TASK TO CARRY OUT → Copy each entry verbatim, excluding its images.
----------------------------------------
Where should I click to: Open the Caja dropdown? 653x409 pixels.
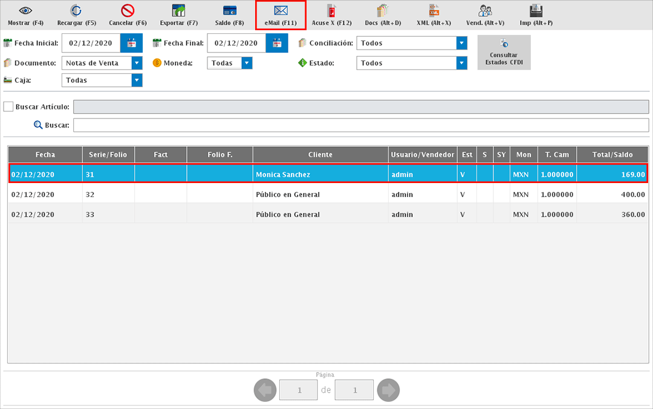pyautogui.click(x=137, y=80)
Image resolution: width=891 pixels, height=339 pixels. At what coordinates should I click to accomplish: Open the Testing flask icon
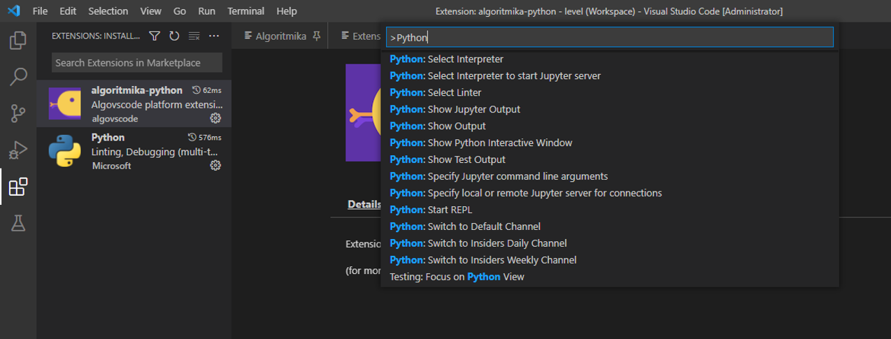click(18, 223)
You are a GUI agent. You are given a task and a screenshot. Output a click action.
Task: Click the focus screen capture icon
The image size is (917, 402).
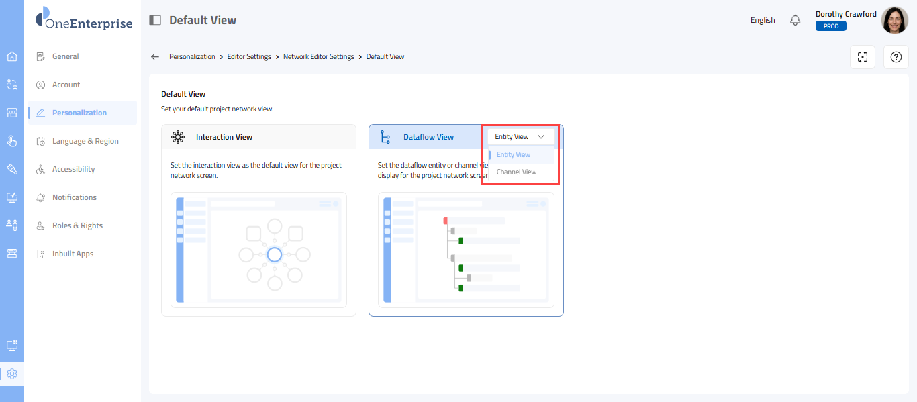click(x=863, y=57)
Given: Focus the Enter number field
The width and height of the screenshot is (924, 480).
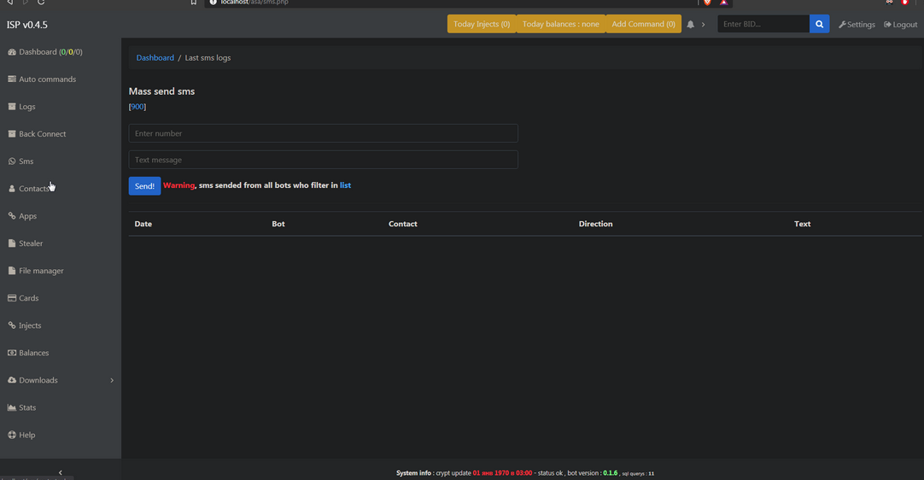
----------------------------------------
OUTPUT FOR THIS TASK →
Where should I click to: Open the Caja dropdown? 653x409 pixels.
pyautogui.click(x=137, y=80)
Image resolution: width=891 pixels, height=339 pixels. At what coordinates should I click to accomplish: Open the Testing flask icon
click(18, 223)
You are a GUI agent. You are given a task and a screenshot. Output a click action.
Task: Click the focus screen capture icon
The image size is (917, 402).
click(x=863, y=57)
Given: Focus the Enter number field
The width and height of the screenshot is (924, 480).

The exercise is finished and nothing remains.